Washington Bureau Chief

Even by his own standards the intrusion by Donald Trump into France's private grief is in breathtakingly poor taste. Foreign statesmen, if that’s the right word in this context, usually keep their snouts out of other countries’ elections. At the best of times for the American President to make what is a thinly veiled endorsement of a neo-fascist would be a grave breach of the usual conventions. To do so now, insidiously and cynically, should not be forgotten by the people of France.

It is facile to see the assassination of French police officers as necessarily a political gift to Marine Le Pen, as Mr Trump appears to. Indeed, it is probable that the timing of the attack, undertaken at the same moment as the landmark TV appearance of all 11 candidates for the presidency, was considered by the terrorists themselves, with the aim of securing maximum propaganda value for Isis.

And yet all the evidence suggests that the French people are both more resolute in their defiance of terror and not so easily manipulated as some suppose. Even after other terror attacks – and France has endured more than most Western nations – there has been no significant and lasting swing to Marine Le Pen’s Front National. Her party, so far from being a recent phenomenon feeding on terror, has in fact been around for decades, with rising popularity as it exploits every possible grievance the French people may feel about joblessness, community cohesion and the impact of globalisation on traditional aspects of their way of life.

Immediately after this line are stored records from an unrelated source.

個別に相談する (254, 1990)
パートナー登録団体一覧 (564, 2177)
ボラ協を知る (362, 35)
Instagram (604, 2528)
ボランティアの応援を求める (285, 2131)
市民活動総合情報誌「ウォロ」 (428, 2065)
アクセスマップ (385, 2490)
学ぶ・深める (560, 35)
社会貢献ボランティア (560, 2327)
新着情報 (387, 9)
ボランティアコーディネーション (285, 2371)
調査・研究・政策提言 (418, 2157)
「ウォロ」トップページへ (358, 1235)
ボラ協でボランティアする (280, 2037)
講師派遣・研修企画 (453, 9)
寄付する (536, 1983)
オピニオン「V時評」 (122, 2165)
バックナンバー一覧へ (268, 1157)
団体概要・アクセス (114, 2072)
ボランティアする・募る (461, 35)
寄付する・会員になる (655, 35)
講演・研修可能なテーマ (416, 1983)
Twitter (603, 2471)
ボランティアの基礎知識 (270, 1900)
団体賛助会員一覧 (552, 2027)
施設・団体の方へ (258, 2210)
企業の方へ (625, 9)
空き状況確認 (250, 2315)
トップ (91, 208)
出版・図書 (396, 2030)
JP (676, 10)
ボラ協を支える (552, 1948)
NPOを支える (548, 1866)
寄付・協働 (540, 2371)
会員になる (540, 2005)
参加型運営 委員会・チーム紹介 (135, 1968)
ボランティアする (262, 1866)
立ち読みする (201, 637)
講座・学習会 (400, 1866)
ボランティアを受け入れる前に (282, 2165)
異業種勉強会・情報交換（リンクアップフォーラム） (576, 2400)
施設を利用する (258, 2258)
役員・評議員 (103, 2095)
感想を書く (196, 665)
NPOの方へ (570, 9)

Paris shooting: Police search home after Champs-Elysees attack

France is not a “frightened” nation, as some have lazily said, and nor is it bewildered. The great majority of the French people of all backgrounds understand what is going on, and why. They understand that the Islamists, whether directly ordered by Isis or not, seek to provoke a violent, vengeful reaction from the likes of Marine Le Pen, the better to foment a racial or religious conflict. That was more or less explicitly the agenda set by Osama Bin Laden before and after 9/11, and is plainly behind the high profile atrocities by Isis.

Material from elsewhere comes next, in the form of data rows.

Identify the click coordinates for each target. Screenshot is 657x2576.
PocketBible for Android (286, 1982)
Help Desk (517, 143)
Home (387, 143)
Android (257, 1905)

France remains a vibrant democracy, with republican progressive values made more precious in the context of the threats the people of France have to face up to. What happened on the Champs-Élysées will not end French democracy; just as French political life survived what happened at the Charlie Hebdo office, the massacre in Nice, the attack on the Bataclan, the murder of an 86-year-old priest in Normandy and all the other attacks in recent years. President Trump, like the terrorists, underestimates the spirit of the French people.